Across the listing that follows, establish how many lines contain the string "computer" and provide that number by itself.

Working data START

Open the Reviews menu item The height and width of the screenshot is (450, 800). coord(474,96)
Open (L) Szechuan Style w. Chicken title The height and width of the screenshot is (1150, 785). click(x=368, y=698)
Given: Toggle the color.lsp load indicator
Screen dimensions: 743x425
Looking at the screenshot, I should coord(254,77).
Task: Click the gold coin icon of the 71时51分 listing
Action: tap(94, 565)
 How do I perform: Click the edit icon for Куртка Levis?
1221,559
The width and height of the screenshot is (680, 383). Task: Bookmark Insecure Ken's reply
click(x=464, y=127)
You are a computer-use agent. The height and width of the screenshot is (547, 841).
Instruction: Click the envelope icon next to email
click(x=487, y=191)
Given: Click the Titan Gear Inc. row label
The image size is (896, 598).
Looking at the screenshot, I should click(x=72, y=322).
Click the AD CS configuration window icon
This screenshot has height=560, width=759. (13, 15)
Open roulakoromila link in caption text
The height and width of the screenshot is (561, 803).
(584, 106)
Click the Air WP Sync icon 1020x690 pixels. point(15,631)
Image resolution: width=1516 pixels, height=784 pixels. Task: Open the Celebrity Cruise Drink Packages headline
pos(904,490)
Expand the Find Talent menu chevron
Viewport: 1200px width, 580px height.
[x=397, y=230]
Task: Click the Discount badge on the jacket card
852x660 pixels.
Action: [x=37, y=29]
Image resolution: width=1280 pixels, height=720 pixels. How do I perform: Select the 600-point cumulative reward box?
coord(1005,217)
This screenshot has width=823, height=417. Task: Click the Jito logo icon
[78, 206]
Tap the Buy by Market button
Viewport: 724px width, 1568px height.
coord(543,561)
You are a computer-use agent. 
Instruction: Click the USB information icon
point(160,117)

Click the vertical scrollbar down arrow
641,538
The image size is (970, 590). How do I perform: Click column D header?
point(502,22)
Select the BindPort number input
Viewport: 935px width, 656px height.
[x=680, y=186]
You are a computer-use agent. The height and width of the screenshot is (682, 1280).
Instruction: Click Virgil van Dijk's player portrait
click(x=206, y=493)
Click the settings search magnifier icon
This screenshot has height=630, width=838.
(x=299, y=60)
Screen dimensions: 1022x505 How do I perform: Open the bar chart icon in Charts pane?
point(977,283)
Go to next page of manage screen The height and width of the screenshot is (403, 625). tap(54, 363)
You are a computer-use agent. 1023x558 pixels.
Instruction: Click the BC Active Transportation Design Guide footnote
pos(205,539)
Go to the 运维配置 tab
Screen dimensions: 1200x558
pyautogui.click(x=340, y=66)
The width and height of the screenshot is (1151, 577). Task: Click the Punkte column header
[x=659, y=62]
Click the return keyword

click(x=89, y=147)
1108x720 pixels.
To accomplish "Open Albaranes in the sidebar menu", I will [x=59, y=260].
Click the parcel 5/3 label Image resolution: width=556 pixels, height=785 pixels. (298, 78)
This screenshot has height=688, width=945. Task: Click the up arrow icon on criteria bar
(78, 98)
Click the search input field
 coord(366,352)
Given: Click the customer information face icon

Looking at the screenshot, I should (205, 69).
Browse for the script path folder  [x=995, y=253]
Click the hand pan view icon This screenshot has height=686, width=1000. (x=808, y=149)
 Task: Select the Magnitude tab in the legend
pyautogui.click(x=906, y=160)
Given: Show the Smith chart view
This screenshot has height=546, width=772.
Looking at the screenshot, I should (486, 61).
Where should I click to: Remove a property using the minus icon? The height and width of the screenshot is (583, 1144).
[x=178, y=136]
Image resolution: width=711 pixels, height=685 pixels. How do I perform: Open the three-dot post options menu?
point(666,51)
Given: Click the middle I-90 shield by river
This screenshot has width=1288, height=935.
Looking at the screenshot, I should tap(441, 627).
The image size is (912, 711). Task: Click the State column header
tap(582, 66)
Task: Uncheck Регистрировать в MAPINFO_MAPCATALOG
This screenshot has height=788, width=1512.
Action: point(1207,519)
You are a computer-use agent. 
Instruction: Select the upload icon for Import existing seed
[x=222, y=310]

Working data END

Task answer: 5